Antoine Kerbaj s’est éteint à 90 ans, laissant dans les cœurs des Libanais une amertume justifiée. L’artiste, ayant dédié sa vie aux planches et à l’écran, emmène dans son départ des airs de nostalgie d’une époque révolue où, les yeux rivés sur la télévision en noir et blanc, les familles étaient suspendues à ses paroles et à ses gestes. Des générations entières ont grandi au tempo d’Antoine Kerbaj, lui qui s’adonnait à son travail d’acteur si consciencieusement, en toute générosité.
Né dans le village de Zabbougha, sur les pentes du mont Sannine, Antoine Kerbaj grandit au sein de sa famille avec ses quatre frères et sa sœur. Son parcours académique le mena vers l’histoire et la géographie, disciplines qu’il étudia à l’Université Saint-Joseph de Beyrouth. Cependant, très jeune, l’appel du théâtre s’était déjà imposé. Dès l’âge de neuf ans, il se consacra à écrire et jouer de petites scénettes.
Il débuta officiellement sa carrière d’acteur à la fin des années 1950 lorsqu’il monta pour la première fois sur la scène universitaire. C’est pourtant au Maroc qu’il fit ses premiers pas professionnels dans la pièce Atlal wa Layl. Rentré au Liban, il rejoignit la troupe de Mounir Abou Debs en 1962 et fut l’un des premiers étudiants du Théâtre moderne, créé sous le patronage des Festivals de Baalbeck. Dès lors, il se façonna une identité théâtrale unique, incarnant des personnages aux émotions vives. Il fut vite remarqué et reconnu pour sa puissance dramatique, sa voix et sa présence scénique.
Son parcours le mena vers les frères Rahbani, avec qui il coopéra dès 1968. Il incarna alors des personnages renommés dans des pièces comme Jibal al-Sawan, Petra et Al-Mahatta, confirmant sa prouesse à alterner en toute aisance entre les deux registres tragique et comique. Son jeu, à la fois brut et raffiné, enchantait l’audience devant les écrans ou les spectateurs dans les plus grands théâtres libanais.
Le cinéma ne tarda pas à s’intéresser à lui. En 1965, il apparut dans Gharou, suivi de Safar Barlek en 1967. Mais c’est sur le petit écran qu’il connut un immense succès, notamment avec son rôle marquant de Jean Valjean dans Les Misérables en 1974. Son interprétation magistrale fit de lui l’un des visages les plus emblématiques de la télévision libanaise. Il enchaîna avec des productions devenues cultes, telles que Diyaala et Bourj al-Murr.
L’acteur Antoine Kerbaj ne se limitait pas à jouer des rôles. Il incarnait ses personnages à proprement dire en toute présence.
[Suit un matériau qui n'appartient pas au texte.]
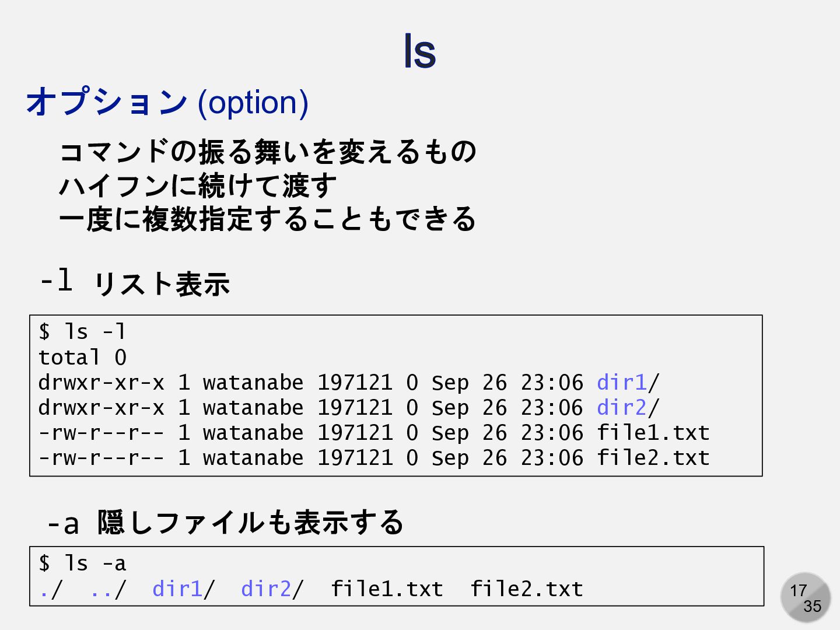Screen dimensions: 840x630
Task: Click the "$ ls -a" command line
Action: (x=82, y=564)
Son charisme inégalé, son timbre de voix, sa manière de se glisser dans la peau de ses personnages donnaient à son jeu une autre dimension. Il ne se contentait pas de jouer. Il était là, de tout son être, à incarner la vie d’un autre. Dans Le Roi se meurt d’Eugène Ionesco, il joua le rôle d’un souverain refusant la mort avec une intensité poignante, à seulement 24 ans. Ce rôle devint l’un des piliers de sa longue carrière, reflétant tout à fait son talent pour l’incarnation absolue.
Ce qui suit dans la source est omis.